▸ **Task directions**
Could you repeat the lines of the entries below word for word, starting at the line containing "This screenshot has width=800, height=600." and ending at the line containing "[x=1325, y=832]"?
::: Data to use
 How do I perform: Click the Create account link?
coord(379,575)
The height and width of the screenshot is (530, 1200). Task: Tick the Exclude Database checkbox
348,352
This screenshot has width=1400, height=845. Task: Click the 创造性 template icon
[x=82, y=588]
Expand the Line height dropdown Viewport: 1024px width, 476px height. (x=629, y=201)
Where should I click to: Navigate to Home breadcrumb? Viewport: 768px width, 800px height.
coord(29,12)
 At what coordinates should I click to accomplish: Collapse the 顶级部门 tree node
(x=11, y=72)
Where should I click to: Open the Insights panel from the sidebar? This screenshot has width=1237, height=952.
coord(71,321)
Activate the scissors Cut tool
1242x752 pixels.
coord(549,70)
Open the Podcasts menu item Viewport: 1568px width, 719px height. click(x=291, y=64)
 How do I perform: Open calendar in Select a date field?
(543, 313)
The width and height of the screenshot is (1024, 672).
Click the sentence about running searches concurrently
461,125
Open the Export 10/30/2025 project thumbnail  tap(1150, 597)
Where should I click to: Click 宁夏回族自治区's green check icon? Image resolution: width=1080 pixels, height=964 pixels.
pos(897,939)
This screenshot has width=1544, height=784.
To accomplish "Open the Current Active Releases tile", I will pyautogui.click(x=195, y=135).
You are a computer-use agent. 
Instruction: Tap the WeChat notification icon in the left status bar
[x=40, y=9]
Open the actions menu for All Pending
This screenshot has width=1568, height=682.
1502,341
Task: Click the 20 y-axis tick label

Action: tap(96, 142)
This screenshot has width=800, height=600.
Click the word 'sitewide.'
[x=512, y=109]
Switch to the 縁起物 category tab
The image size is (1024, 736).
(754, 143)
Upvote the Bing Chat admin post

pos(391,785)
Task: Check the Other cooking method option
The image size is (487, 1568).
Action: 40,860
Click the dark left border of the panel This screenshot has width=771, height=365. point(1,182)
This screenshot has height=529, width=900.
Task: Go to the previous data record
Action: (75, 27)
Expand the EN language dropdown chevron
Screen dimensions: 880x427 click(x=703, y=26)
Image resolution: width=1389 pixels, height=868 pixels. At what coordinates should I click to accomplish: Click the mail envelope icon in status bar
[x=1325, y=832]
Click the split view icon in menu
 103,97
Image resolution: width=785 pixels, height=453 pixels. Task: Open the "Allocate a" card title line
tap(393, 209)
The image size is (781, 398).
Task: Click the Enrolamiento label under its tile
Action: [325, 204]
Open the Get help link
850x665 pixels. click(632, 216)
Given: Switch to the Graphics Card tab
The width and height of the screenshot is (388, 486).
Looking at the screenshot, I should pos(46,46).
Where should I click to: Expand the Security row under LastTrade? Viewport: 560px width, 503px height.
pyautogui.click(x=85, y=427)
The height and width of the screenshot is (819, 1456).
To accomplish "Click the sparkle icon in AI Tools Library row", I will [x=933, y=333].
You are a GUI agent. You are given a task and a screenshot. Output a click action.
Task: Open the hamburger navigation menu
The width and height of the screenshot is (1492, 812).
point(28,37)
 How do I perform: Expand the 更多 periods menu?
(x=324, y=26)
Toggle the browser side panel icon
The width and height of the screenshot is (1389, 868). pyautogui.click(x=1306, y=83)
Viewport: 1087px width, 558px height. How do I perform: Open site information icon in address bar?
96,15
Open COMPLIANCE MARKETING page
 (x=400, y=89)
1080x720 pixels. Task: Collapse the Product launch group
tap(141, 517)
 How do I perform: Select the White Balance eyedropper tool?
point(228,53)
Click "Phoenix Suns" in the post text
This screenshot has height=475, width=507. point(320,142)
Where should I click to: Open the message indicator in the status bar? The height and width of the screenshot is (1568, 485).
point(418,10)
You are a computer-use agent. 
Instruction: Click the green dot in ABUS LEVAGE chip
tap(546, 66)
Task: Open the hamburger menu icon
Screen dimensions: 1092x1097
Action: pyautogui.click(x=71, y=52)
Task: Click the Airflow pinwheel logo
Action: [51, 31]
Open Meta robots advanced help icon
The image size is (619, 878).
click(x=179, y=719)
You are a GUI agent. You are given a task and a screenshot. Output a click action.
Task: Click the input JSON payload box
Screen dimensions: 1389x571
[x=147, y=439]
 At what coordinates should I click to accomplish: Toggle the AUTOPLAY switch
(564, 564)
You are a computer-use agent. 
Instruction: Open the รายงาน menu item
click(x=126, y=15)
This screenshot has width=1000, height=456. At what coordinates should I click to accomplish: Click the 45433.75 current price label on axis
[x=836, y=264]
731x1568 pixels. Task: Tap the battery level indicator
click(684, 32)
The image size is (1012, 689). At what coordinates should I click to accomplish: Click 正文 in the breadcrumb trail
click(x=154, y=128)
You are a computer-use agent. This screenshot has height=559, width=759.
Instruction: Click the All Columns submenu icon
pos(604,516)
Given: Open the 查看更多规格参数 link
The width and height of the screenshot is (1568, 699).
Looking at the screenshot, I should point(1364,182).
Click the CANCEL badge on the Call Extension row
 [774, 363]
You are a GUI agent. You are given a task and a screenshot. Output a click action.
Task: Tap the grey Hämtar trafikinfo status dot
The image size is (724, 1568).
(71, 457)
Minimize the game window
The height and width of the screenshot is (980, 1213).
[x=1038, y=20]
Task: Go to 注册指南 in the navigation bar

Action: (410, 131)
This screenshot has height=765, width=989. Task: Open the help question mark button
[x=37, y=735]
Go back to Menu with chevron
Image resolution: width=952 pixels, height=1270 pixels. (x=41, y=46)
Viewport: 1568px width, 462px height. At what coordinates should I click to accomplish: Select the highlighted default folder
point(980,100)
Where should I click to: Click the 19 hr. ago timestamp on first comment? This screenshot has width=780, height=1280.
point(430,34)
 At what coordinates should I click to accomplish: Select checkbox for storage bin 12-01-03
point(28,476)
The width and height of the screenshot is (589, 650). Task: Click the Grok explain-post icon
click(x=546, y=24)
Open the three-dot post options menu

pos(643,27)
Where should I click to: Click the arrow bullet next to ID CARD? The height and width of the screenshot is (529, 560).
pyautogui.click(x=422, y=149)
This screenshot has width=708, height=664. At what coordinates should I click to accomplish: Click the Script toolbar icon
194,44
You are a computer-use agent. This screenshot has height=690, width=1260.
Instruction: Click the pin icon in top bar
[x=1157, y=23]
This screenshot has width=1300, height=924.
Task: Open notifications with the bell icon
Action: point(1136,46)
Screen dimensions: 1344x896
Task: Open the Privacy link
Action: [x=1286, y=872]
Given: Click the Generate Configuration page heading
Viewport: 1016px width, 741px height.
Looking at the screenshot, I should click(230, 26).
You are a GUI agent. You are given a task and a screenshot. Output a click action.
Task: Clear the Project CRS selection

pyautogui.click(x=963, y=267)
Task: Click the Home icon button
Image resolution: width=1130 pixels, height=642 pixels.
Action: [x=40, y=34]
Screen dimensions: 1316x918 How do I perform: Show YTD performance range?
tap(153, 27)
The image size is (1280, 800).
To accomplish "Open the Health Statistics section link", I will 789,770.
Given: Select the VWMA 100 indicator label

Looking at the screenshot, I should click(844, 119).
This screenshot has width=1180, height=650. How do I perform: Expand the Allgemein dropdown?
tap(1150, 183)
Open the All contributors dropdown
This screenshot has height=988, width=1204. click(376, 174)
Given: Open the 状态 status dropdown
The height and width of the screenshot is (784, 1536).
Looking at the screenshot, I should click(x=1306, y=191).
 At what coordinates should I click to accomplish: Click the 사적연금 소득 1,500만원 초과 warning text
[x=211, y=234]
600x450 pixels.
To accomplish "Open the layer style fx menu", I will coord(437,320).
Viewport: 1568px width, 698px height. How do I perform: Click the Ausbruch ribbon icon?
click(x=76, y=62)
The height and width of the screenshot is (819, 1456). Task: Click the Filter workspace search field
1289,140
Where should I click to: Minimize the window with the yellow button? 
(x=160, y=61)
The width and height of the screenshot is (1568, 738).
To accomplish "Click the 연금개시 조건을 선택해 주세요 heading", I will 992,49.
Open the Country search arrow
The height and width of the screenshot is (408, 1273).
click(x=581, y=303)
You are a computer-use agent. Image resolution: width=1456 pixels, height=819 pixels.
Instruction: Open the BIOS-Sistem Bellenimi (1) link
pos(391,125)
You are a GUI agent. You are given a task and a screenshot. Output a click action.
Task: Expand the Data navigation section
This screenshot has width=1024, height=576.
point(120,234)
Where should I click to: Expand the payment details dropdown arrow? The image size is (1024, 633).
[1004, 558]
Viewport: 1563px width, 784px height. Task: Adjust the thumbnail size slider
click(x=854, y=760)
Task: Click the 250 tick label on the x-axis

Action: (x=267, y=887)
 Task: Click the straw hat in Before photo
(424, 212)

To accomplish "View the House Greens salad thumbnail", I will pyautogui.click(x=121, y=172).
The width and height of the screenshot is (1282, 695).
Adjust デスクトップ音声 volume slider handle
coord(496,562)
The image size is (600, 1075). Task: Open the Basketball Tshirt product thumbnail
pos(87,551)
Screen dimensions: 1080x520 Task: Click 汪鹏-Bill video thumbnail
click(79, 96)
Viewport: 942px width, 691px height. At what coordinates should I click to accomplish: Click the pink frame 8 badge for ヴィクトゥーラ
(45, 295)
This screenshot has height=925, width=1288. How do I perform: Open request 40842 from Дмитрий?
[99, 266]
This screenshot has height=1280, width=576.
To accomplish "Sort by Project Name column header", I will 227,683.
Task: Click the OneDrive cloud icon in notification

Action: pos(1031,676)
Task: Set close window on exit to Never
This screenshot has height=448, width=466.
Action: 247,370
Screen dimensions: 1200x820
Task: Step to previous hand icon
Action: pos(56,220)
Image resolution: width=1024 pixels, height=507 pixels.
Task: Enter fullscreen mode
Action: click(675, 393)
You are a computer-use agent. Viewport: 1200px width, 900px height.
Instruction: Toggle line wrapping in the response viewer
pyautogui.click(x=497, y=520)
::::::
▸ **Correct response**
This screenshot has width=800, height=600.
Click the word 'sitewide.'
[x=512, y=109]
Switch to the 縁起物 category tab
The image size is (1024, 736).
(754, 143)
Upvote the Bing Chat admin post

pos(391,785)
Task: Check the Other cooking method option
The image size is (487, 1568).
Action: 40,860
Click the dark left border of the panel This screenshot has width=771, height=365. point(1,182)
This screenshot has height=529, width=900.
Task: Go to the previous data record
Action: (75, 27)
Expand the EN language dropdown chevron
Screen dimensions: 880x427 click(x=703, y=26)
Image resolution: width=1389 pixels, height=868 pixels. At what coordinates should I click to accomplish: Click the mail envelope icon in status bar
[x=1325, y=832]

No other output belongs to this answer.